## Challenge
List every line of the data below that contains the string "Draw", treating uppercase and lowercase as different.

-- start Data for this exercise --

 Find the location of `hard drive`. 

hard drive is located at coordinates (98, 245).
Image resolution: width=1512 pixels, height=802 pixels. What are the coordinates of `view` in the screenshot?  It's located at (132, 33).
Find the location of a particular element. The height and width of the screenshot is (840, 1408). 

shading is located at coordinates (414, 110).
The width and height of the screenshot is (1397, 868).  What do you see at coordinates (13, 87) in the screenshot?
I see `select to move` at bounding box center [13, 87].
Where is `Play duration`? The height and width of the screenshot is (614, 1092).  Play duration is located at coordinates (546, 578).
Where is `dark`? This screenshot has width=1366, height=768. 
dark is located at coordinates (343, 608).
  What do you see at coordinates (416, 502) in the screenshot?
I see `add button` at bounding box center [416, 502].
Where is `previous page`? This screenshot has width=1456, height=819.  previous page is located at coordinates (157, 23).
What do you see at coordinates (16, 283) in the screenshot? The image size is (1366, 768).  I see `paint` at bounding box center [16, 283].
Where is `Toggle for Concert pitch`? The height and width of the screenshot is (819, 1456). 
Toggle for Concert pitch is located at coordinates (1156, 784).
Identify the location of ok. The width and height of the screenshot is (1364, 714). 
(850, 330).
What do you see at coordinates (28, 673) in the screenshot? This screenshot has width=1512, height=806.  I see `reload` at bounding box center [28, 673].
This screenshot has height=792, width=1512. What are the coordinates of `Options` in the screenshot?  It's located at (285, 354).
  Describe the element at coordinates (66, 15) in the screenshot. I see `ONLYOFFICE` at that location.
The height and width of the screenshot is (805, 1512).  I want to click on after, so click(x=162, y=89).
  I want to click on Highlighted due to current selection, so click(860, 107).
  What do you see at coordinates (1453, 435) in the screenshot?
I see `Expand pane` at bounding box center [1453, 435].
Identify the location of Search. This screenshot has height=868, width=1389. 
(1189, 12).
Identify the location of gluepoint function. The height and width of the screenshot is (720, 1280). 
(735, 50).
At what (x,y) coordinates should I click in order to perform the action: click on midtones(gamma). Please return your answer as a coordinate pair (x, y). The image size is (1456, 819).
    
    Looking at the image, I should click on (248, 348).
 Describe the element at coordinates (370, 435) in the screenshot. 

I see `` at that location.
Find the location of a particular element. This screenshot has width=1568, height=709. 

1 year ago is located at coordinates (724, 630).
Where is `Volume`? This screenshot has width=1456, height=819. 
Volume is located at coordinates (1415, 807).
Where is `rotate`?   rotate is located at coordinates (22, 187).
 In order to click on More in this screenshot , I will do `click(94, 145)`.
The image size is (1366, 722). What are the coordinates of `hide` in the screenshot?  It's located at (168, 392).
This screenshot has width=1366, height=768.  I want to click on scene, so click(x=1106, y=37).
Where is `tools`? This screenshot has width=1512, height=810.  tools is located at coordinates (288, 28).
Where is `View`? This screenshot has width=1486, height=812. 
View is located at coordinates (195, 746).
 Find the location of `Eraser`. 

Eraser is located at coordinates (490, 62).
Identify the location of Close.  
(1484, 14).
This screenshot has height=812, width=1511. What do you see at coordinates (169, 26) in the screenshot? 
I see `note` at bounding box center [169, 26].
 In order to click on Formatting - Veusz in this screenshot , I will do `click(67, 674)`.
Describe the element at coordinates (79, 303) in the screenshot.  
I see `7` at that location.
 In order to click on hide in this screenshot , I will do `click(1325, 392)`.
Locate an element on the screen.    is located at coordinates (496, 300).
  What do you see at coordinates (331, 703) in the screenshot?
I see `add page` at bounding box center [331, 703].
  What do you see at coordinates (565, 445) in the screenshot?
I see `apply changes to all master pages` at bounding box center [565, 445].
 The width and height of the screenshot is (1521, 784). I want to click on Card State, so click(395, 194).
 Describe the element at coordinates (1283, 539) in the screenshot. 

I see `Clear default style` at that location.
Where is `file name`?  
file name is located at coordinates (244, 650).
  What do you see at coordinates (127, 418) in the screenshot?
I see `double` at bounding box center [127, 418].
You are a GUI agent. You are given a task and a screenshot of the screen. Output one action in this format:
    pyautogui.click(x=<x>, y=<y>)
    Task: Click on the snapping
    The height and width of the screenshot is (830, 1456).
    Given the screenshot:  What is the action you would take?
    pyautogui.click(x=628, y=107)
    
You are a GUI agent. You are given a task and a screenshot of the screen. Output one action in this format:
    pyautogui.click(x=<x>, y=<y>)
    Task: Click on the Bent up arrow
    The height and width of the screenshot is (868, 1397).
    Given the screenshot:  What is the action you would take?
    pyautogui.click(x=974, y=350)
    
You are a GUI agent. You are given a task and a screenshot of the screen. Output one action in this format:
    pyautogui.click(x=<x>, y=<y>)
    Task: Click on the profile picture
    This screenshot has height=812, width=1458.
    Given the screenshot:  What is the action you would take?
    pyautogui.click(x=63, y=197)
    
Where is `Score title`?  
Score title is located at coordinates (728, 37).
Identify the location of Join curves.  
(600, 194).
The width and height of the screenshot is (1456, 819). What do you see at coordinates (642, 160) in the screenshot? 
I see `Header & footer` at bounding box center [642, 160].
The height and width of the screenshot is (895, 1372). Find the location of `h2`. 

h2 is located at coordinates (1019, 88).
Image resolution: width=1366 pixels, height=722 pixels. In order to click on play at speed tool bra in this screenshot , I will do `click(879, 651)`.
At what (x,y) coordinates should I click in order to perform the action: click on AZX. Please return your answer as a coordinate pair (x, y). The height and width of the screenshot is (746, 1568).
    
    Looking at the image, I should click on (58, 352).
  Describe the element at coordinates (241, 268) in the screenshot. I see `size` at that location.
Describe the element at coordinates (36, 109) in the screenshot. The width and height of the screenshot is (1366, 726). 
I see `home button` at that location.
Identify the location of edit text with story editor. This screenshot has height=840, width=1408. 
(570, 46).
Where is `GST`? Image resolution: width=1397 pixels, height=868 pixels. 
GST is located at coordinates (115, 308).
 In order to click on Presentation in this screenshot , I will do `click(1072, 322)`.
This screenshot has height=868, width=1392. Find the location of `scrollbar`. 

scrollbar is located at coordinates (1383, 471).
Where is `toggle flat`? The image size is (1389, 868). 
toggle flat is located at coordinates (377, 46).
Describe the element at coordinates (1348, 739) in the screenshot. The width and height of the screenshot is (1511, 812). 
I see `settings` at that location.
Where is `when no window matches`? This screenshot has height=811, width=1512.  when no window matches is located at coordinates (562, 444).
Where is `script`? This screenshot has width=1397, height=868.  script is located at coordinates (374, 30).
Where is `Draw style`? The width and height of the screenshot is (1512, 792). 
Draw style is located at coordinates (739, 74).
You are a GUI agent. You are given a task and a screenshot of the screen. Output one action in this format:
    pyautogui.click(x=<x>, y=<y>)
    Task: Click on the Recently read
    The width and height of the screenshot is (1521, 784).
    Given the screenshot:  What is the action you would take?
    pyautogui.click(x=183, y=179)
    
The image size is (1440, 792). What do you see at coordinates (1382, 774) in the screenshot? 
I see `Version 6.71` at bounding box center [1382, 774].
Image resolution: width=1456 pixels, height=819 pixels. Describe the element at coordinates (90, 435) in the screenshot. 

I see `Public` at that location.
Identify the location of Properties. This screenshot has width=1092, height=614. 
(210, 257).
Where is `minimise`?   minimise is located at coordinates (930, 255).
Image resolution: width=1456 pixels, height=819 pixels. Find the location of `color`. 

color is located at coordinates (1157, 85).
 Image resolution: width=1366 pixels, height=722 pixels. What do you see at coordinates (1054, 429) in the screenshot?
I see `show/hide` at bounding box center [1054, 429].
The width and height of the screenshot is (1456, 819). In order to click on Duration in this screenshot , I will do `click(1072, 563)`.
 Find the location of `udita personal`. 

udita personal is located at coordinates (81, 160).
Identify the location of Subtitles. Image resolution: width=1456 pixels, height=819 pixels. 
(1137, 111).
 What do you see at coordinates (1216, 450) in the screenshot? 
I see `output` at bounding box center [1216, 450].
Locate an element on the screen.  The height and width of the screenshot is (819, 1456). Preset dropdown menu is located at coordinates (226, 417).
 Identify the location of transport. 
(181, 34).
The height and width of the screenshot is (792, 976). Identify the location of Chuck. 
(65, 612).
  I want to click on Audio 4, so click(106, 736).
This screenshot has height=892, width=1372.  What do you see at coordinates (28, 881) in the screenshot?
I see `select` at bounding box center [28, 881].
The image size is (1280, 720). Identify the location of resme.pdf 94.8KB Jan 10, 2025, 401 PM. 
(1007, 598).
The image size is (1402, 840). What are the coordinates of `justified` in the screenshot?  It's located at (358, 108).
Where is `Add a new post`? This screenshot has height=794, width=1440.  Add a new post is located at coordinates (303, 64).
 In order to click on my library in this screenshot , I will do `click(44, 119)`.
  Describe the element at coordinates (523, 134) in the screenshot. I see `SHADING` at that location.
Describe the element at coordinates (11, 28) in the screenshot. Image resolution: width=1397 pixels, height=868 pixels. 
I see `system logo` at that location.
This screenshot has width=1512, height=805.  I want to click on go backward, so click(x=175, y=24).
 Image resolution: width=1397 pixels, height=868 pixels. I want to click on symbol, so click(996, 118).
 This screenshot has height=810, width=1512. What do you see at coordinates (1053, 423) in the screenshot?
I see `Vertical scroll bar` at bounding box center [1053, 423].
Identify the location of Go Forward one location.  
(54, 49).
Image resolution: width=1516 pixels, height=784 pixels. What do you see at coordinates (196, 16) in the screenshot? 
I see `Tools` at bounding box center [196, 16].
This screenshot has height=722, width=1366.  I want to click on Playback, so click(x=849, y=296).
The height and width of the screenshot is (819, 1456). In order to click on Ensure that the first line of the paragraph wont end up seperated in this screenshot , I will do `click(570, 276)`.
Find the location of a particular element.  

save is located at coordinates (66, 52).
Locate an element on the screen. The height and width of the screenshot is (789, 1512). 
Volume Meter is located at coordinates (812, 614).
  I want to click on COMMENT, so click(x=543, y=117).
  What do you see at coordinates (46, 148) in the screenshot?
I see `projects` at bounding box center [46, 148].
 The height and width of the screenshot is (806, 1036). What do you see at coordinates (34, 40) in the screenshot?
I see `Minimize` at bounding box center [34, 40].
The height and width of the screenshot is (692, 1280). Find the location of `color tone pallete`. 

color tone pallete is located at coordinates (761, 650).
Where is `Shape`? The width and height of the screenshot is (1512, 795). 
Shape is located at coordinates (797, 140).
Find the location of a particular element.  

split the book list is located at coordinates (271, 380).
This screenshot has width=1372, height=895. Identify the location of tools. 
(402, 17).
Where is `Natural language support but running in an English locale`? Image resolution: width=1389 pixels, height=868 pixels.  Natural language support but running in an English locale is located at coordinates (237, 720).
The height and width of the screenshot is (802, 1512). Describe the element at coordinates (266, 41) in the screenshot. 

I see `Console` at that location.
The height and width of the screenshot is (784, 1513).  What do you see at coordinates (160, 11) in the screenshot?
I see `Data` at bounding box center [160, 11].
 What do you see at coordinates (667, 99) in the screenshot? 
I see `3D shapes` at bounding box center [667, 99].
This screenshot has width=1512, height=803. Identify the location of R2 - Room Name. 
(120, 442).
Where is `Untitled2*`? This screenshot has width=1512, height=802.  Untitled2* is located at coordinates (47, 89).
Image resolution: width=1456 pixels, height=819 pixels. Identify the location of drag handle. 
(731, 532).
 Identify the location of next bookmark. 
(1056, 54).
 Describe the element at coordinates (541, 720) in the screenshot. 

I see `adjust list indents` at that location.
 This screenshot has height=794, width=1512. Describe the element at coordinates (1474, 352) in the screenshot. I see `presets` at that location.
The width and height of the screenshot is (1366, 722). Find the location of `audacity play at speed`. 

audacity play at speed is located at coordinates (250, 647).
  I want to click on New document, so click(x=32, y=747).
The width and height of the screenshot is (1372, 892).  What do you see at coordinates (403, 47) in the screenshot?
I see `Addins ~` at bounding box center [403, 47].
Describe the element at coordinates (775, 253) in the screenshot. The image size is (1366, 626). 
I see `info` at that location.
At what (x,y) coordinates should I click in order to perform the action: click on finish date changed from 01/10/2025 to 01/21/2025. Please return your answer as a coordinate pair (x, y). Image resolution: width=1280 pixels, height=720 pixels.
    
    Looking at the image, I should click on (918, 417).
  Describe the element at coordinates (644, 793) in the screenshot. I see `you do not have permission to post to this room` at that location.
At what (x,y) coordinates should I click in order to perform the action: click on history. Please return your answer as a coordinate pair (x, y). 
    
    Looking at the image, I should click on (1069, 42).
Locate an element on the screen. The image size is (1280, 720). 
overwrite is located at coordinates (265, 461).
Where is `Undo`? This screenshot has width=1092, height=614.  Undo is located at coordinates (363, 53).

-- end Data for this exercise --

## Complete answer
Where is `Draw style`? The width and height of the screenshot is (1512, 792). 
Draw style is located at coordinates (739, 74).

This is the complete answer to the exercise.